No entanto, Cantinelli conta que a comunicação entre dentista e psiquiatra não é algo comum no dia a dia, deveria ser, pois são dois profissionais com atribuições distintas mas sempre buscando o melhor para aquele indivíduo que tratam. “O espírito é a colaboração, um pode perceber de imediato o que ainda não foi alcançado pelo outro”.
Para Giorgi, a motivação do paciente para sua higiene oral e fidelização quanto ao cuidado deve seguir a orientação de um cirurgião-dentista que o treinará para executar movimentos ensinados na escovação de forma efetiva, atraumática e motivadora, utilizando uma escova diferenciada com cerdas delicadas, higienizando os espaços entre os dentes com as escovas interdentais e também realizando um plus da escovação na margem gengival com escova unitufo. "A utilização de um enxaguatório prescrito pelo cirurgião-dentista também vai auxiliar no tratamento. Muito importante prescrever um creme dental para higienização dental que não possuam o detergente LSS (Lauril Sulfato de Sódio), um ativo que interfere na produção salivar, levando à secura de boca".
“Os antidepressivos têm efeitos colaterais, mas ainda bem que existem, são uteis, e tem realmente esta interferência de forma positiva em casos de depressão crônica e maiores. O profissional, o cirurgião-dentista que vai ter esse desafio de cuidar desse paciente, e isso é muito comum nos consultórios, precisa estar preparado para isso”, admite Tanganeli. “Claro que existem situações em que os efeitos colaterais são tão importantes que é preciso repensar o antidepressivo. Aí é que entra a boa relação entre o cirurgião-dentista e o médico prescritor, em especial, o psiquiatra. Essa relação precisa ser estreita entre os profissionais de saúde envolvidos. É importante que haja esse cuidado”, finaliza.
Cantinelli lembra que os antidepressivos mais modernos, de outras classes terapêuticas também são efetivos e têm sido mais utilizados, particularmente pela questão de efeitos colaterais. Eles são “mais limpos”, interferem menos em neurotransmissores que não interessam tanto à terapêutica antidepressiva, no caso, o efeito anticolinérgico.
“Ainda assim, alguns antidepressivos, de modo mínimo ou incipiente, podem ter ação anticolinérgica, mas dificilmente a ponto de causar esta queixa.

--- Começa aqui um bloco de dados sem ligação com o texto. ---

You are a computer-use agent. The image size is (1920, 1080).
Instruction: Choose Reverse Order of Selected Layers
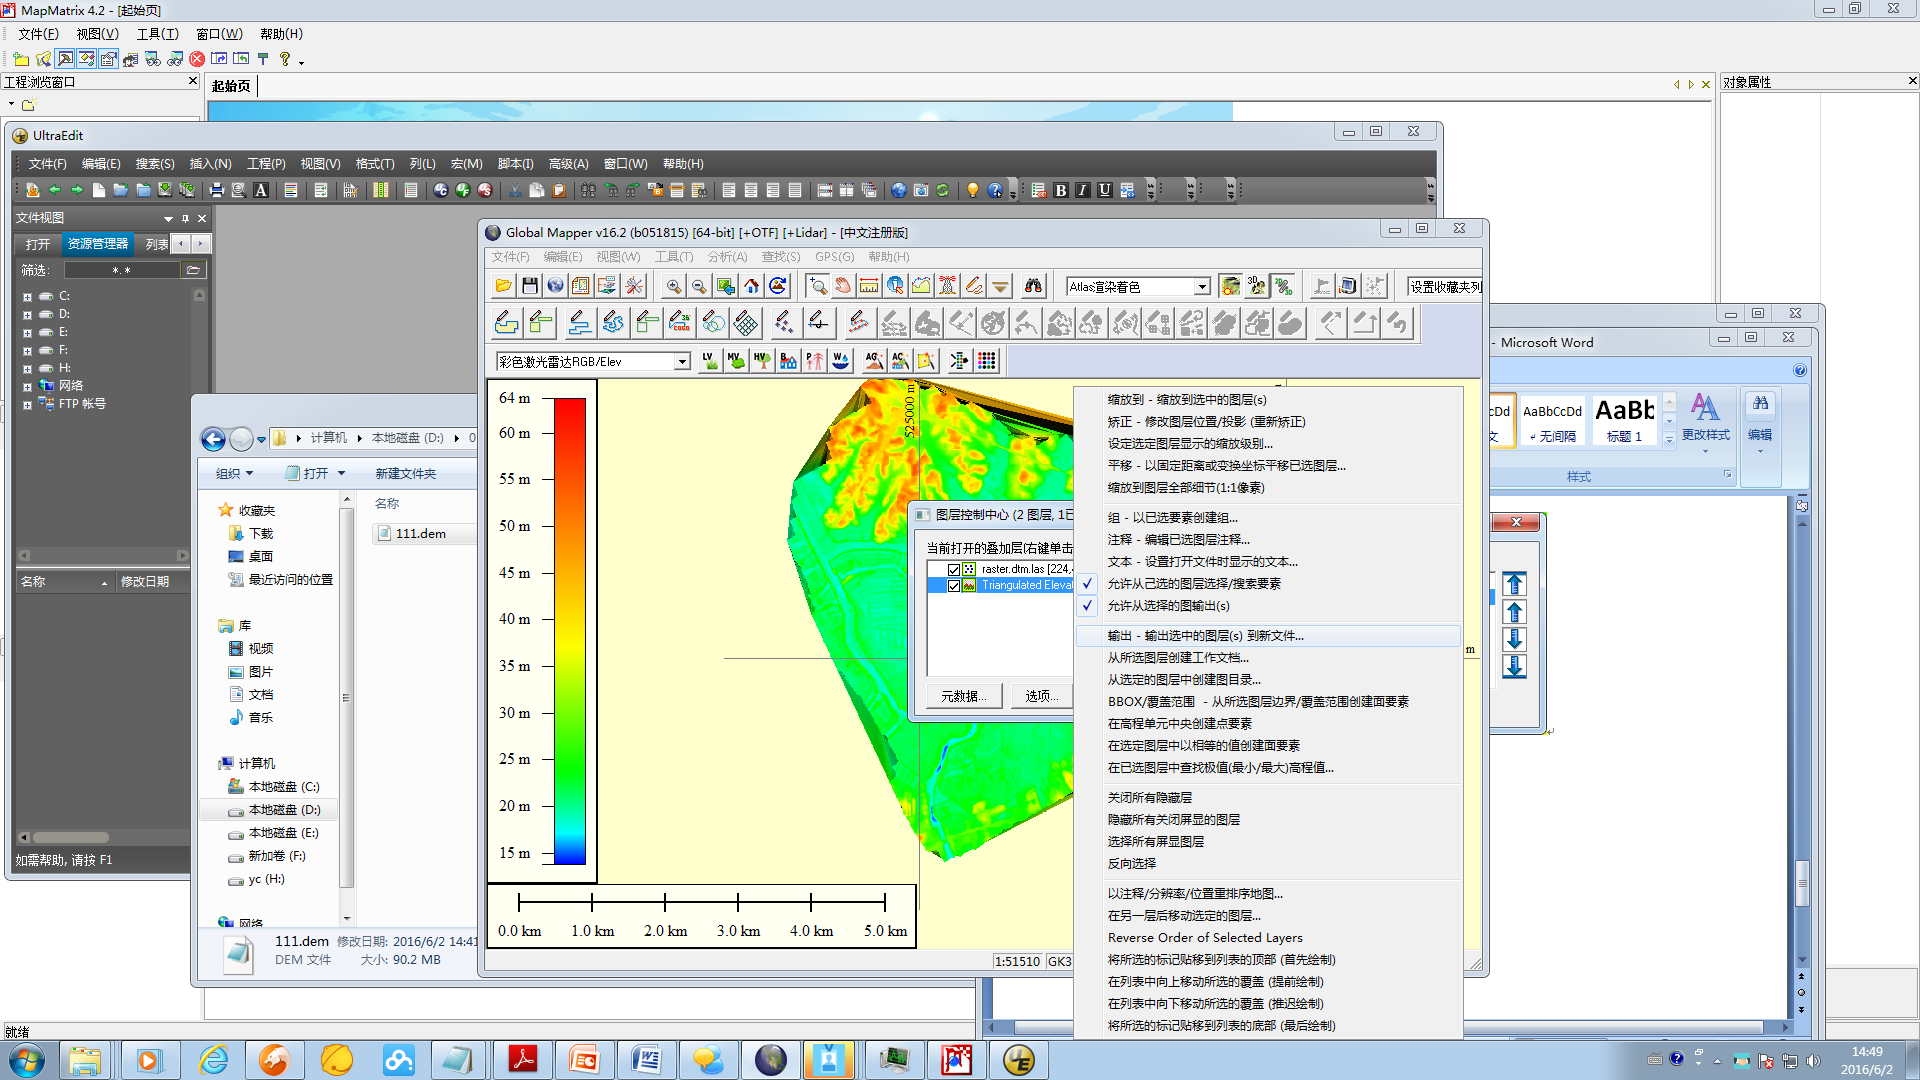1205,937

No caso de boca seca, pode se recomendar ao paciente que masque chiclete ou chupe bala para a minimização dos efeitos, mas não há nada recomendável que reverta este efeito. Ou ficar umedecendo a boca, mas, neste caso, convenhamos, é algo chato para o paciente. Se for intolerável, o melhor acaba sendo trocar o medicamento”, conclui o psiquiatra.
Fontes:
Fábio Cantinelli - psiquiatra pelo Instituto de Psiquiatria do Hospital das Clínicas da USP (IPq/HC/FMUSP) e pelo NuFor (Núcleo de Psiquiatria Forense do IPq), chefe da Psiquiatria do ICESP (Instituto do Câncer do Estado de São Paulo) e da Clínica Ame.C, professor do IPq/FMUSP, especialista em Dependência Química pelo IPq/HC/FMUSP, e membro da Associação Brasileira de Psiquiatria (ABP);
João Paulo Colesanti Tanganeli - Membro da Câmara Técnica de Disfunção Temporomandibular e Dor Orofacial do Crosp (Conselho Regional de Odontologia de São Paulo), Graduado em Odontologia pela Unisa, doutor em Biofotônica pela Universidade Nove de Julho e em Odontologia na área de concentração- Laser pela Unicsul. Mestre em Morfologia pela Universidade Federal de São Paulo (Unifesp) e especialista em DTM e em Ortopedia Funcional dos Maxilares pelo CFO;
Mario Sergio Giorgi – Cirurgião-Dentista Homeopata; Membro da Associação Brasileira de Halitose (ABHA), Consultor Científico da Curaprox Swiss do Brasil.